For each line of the data below that contains "Listings", return that line.

THE INPUT>

···

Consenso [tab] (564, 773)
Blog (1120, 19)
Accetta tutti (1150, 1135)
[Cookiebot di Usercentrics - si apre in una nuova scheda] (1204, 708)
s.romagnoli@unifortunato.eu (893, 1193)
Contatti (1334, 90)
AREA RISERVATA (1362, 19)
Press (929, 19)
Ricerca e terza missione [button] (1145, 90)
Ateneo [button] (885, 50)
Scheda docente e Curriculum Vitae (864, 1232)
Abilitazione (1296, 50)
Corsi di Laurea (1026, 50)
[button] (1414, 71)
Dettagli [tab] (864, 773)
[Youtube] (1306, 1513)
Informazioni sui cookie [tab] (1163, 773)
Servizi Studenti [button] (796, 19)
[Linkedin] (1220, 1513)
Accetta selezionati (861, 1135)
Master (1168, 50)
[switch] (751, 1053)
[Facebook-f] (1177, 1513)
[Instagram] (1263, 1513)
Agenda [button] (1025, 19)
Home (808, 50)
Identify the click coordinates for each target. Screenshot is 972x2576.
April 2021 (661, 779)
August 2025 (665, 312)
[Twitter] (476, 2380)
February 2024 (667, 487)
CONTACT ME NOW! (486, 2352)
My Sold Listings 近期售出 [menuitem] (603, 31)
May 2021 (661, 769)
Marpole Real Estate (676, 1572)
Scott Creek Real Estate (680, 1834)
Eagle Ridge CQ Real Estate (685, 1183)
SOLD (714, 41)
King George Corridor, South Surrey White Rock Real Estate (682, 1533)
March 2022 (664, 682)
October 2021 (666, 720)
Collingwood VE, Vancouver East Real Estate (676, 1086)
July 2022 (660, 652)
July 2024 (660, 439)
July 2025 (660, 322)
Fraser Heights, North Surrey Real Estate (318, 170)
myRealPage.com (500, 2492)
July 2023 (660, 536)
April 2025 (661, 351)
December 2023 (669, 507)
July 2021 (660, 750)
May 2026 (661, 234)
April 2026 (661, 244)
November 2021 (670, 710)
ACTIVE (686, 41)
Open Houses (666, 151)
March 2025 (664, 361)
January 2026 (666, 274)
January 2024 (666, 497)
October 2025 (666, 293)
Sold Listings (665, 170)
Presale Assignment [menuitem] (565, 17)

···

TASK RESULT>
My Sold Listings 近期售出 [menuitem] (603, 31)
Sold Listings (665, 170)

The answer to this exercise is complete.